Seasonal overindulgence, temporary hormonal imbalance or lapses in our exercise routines are all typical explanations for packing on a few extra pounds. However, rapid weight gain for no apparent reason, especially if accompanied by such symptoms as uncontrollable hunger, swollen feet, shortness of breath, oversensitivity to cold or hair loss, could signal a range of serious conditions and should always be referred to your health care provider.

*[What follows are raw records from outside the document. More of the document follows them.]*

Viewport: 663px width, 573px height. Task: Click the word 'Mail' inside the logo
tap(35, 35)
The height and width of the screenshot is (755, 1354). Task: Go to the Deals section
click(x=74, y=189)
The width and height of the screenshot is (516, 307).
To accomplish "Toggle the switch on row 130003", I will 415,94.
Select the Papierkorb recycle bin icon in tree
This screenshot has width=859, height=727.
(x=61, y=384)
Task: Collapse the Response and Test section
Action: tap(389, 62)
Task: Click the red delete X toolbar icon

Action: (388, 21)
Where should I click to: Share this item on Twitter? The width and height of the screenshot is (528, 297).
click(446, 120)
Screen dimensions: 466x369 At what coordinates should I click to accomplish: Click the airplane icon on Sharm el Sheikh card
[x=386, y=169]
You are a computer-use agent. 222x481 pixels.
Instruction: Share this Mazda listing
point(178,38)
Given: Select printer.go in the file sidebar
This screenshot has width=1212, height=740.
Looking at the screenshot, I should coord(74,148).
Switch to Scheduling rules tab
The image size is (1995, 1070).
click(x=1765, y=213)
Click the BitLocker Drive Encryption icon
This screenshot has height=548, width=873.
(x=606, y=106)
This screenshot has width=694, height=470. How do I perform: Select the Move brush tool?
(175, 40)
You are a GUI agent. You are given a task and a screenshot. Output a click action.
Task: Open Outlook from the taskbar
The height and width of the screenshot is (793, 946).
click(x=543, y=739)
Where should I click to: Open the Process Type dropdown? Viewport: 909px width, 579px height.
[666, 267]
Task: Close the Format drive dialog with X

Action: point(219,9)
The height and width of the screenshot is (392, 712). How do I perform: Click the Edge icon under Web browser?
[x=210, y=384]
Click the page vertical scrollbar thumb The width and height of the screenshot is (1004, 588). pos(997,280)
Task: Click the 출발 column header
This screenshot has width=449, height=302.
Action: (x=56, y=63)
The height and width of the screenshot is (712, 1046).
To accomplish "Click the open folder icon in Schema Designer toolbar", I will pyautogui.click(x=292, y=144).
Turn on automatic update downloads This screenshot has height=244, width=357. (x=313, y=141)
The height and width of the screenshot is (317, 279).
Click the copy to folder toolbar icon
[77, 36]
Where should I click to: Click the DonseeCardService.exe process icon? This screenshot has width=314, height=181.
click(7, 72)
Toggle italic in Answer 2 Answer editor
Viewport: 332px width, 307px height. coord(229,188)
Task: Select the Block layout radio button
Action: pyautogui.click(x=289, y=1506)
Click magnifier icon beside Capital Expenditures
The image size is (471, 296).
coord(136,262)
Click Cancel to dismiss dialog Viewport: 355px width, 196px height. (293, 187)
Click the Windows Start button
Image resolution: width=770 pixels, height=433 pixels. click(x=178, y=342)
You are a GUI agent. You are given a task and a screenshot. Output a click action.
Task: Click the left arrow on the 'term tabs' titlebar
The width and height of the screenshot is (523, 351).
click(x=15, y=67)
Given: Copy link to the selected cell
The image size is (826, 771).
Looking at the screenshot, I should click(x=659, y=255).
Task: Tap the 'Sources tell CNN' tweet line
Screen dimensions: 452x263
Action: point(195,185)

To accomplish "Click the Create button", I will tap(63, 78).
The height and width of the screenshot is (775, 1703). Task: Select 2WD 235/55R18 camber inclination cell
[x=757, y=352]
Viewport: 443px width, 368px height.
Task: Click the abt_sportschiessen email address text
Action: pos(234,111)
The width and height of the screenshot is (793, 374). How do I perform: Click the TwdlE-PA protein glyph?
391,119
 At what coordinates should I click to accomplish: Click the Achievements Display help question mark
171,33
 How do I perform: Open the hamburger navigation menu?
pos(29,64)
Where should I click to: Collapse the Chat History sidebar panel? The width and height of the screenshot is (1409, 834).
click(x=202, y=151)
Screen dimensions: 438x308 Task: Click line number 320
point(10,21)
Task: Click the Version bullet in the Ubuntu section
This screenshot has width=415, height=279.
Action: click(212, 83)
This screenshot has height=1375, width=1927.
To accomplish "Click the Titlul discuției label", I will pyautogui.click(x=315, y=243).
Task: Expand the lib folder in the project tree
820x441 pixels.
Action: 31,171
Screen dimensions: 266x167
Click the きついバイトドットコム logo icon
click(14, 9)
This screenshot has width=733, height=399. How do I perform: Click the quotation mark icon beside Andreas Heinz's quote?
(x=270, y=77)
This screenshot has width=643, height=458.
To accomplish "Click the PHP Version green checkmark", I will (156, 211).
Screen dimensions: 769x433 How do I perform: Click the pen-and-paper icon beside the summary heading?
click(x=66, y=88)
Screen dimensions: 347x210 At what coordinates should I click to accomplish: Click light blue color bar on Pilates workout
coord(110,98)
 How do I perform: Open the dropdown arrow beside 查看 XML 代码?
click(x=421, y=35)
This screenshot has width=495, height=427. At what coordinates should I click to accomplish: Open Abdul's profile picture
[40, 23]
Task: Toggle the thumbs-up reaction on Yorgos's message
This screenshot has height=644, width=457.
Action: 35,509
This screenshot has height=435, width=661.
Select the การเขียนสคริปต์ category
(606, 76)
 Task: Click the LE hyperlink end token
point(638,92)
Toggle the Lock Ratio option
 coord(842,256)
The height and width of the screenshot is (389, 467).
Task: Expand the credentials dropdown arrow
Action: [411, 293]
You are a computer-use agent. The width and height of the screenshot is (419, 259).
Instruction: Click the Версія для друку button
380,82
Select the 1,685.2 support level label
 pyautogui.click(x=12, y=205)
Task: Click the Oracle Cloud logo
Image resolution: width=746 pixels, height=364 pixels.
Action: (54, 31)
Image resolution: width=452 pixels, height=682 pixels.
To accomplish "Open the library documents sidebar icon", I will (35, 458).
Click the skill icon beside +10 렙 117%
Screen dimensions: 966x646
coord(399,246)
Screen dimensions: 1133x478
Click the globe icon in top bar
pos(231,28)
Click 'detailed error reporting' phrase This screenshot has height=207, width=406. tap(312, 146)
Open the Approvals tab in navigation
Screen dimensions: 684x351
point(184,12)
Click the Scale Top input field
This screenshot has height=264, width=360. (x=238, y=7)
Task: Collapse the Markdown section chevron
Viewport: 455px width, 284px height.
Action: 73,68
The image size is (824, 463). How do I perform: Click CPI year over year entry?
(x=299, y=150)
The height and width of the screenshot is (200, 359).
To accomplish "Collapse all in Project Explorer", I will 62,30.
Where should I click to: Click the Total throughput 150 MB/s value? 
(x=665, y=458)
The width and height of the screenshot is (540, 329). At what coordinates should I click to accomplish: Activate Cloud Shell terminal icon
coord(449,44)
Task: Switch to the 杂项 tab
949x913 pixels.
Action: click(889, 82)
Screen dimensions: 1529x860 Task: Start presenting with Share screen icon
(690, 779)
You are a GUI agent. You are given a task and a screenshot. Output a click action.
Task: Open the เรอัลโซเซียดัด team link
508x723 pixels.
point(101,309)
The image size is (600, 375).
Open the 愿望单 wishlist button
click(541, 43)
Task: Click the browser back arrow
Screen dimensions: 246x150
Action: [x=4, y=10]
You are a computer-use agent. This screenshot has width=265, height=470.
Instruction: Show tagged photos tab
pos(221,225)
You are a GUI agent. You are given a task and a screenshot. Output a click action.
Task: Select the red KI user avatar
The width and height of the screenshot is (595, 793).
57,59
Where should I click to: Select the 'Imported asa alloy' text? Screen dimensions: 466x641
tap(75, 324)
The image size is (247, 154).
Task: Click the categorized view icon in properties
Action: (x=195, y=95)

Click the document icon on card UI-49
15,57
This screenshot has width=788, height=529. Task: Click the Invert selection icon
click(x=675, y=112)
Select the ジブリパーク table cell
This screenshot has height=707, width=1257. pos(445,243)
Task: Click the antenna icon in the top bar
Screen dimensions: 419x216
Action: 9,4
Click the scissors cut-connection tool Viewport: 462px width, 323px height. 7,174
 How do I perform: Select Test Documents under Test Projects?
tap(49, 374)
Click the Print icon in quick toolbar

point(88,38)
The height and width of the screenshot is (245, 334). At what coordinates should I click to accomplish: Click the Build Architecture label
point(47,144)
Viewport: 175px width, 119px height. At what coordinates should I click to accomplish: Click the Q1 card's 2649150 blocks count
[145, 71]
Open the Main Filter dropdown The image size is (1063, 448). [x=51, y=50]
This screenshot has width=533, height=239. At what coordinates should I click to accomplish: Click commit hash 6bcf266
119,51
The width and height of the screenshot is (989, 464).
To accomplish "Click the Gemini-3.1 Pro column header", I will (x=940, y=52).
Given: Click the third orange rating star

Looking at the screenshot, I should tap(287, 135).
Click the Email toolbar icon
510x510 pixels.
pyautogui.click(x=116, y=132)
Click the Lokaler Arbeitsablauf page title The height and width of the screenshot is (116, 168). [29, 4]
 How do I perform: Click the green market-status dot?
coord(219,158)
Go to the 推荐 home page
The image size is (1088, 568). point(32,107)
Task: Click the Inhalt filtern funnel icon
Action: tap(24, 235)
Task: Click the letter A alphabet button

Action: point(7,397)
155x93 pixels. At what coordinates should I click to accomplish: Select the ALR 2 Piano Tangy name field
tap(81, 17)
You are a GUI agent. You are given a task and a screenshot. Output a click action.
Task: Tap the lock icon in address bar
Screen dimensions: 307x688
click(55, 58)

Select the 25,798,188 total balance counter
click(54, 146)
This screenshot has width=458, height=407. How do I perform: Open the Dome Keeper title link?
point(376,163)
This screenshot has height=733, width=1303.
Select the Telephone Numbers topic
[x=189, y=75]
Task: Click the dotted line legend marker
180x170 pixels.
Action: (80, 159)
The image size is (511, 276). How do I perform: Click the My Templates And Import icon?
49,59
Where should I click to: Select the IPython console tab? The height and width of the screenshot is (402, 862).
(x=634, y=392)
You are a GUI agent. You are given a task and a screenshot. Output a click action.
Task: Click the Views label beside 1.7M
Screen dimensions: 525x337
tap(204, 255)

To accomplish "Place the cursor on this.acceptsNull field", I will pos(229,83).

The accumulation of excess fluid in the body, or edema, may be transient and harmless or a sign of problems such as congestive heart failure and kidney or liver disease. Common symptoms include puffiness in the face and swelling of the hands and lower extremities and are frequently experienced by pregnant or menstruating women and older people. The causes include sitting or standing in one position for too long, eating salty foods, allergies, high or low blood pressure and exposure to excessive heat or high altitudes.
Drug Side Effects
In an article in the May 2008 edition of "Pittsburgh Magazine," Madelyn Fernstrom, founder and director of the Weight Management Center at the University of Pittsburgh Medical Center, wrote that many commonly prescribed medications both stimulate hunger and lower the metabolic rate to invite weight gain. The culprits include some antidepressants, anti-psychotics, antihistamines, blood sugar regulators and anti-inflammatory medications. If you gain more than 4 lbs. in a month after starting to take any prescription drug, report it to your doctor.
The endocrine system includes the adrenal, pituitary and thyroid glands, which all produce hormones that regulate metabolic functions. In Cushing's syndrome, a disease caused by increased levels of cortisol, the excess may be manufactured by the body itself or induced by steroid hormones such as prednisone. Among the symptoms are upper body obesity, often combined with a rounded face and accumulations of fat in the neck area and between the shoulders.
Hypothyroidism is caused by inadequate production of thyroid hormones, which leads to sluggish metabolism and corresponding weight gain.
Nicotine and Alcohol Effects
Nicotine is both a stimulant and an appetite-suppressant, so when people quit smoking, their metabolism slows down and they feel like eating more. This, combined with the improved taste of food, often results in weight gain. Alcohol use can be another major contributor to weight gain as well as a wide range of other health problems, including heart and liver disease. According to McKinley Health Center at the University of Illinois, one 12-oz. beer contains 140 calories, while a 5-oz. margarita has 550 calories. Over-consumption of alcohol also interferes with the body's ability to absorb nutrients from food, another risk factor for both weight gain and malnutrition.